Pierre Albouy | AFP | Getty Images
The threat of a global pandemic is rising as the new coronavirus rapidly spreads across the world from Asia, to Europe, the Middle East and now parts of the United States, World Health Organization officials said Monday.
“Now that the virus has a foothold in so many countries, the threat of a pandemic has become very real,” WHO Director-General Dr. Tedros Adhanom Ghebreyesus told reporters on a conference call from the organization’s Geneva headquarters Monday.
While the virus is slowing in China where it originated in December, it’s picking up pace across other parts of the world, spreading to more than 100 countries with more than 111,000 confirmed cases. Korea has the most cases outside of China with roughly 7,500 infections, followed closely behind by Italy and Iran, which all had more than 7,000 COVID-19 cases as of Monday morning, according to data compiled by Johns Hopkins University.
In the U.S., cases erupted over the last week to more than 560 spread across at least 30 states, according to JHU.
WHO officials stopped just short of calling a global pandemic, indicating that they are getting closer to making the declaration — even as China and Singapore appear to have successfully contained the spread in their countries.
“When you reach 100 countries and when you reach 100,000 cases, it is time to step back and think, two weeks ago it was 30 countries,” said Dr. Mike Ryan, the executive director of the WHO’s emergencies program.
Tedros said only only a handful of countries “have signs of sustained community transmission,” adding that it’s still too early for world leaders to give up.
He said 70% of the more than 80,000 confirmed cases in China have recovered and been discharged from the hospital, saying the outbreak there may be ending.
“China is bringing its epidemic under control,” he said.
While China appears to on the mend, Ryan said the disease hasn’t “run its course” in other nations.
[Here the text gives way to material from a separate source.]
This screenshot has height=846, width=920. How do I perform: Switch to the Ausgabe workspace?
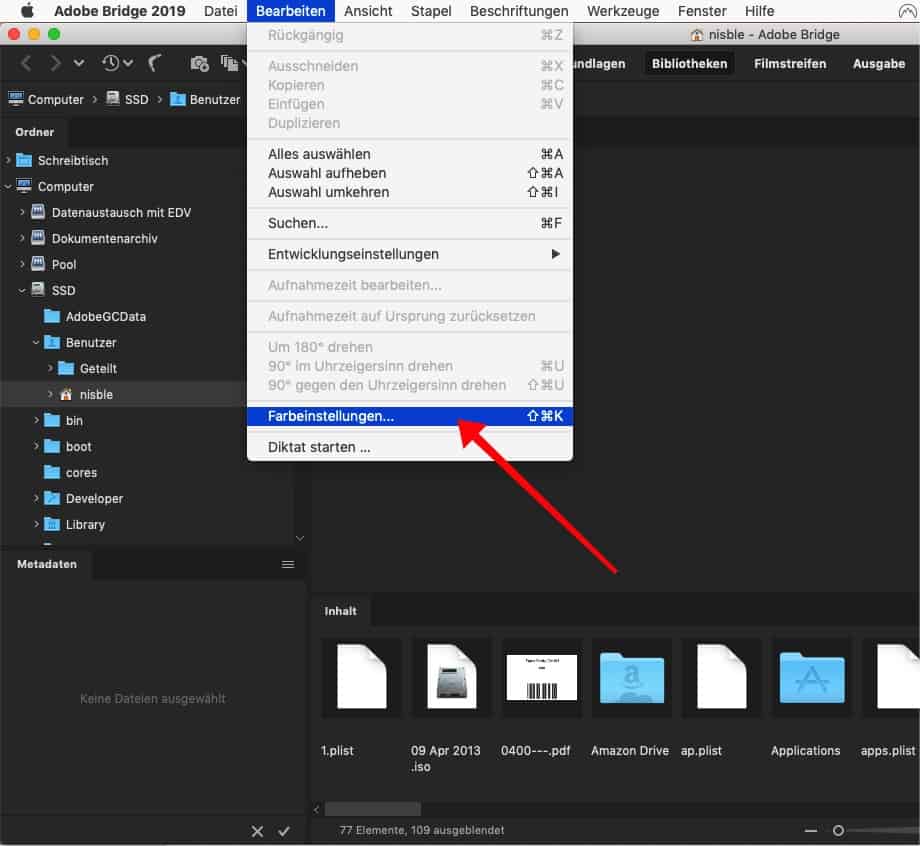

In fact, he said, some countries are just importing their first cases.
“We’re still very much in the up cycle of this epidemic and there are still a number of miles to go,” Ryan said.
WHO officials said some countries have been able to slow down, and even stop, transmission, pointing to Singapore. Whether a country controls an outbreak depends on how quickly and how much world leaders do to contain the spread in their individual countries.
“It is in our hands … In many countries, it will get worse before it gets better,” said Dr Maria Van Kerkhove, the technical lead of WHO’s emergencies program. “Absolutely we see a light at the end of the tunnel, but how quickly we get there depends on what countries do.”
Roughly 93% of the cases are concentrated in four countries: China, Korea, Italy and Iran, they said.
WHO officials shed more light on the severity of the disease. They have previously said about 80% of the people who catch COVID-19 develop mild symptoms while 20% of the patients develop severe symptoms. The “mild” cases include mild forms of pneumonia, Van Kerkhove said.
Tedros said it’s “dangerous” to assume it only kills seniors or older people, adding that cancer patients and other people with compromised immune systems are also at risk.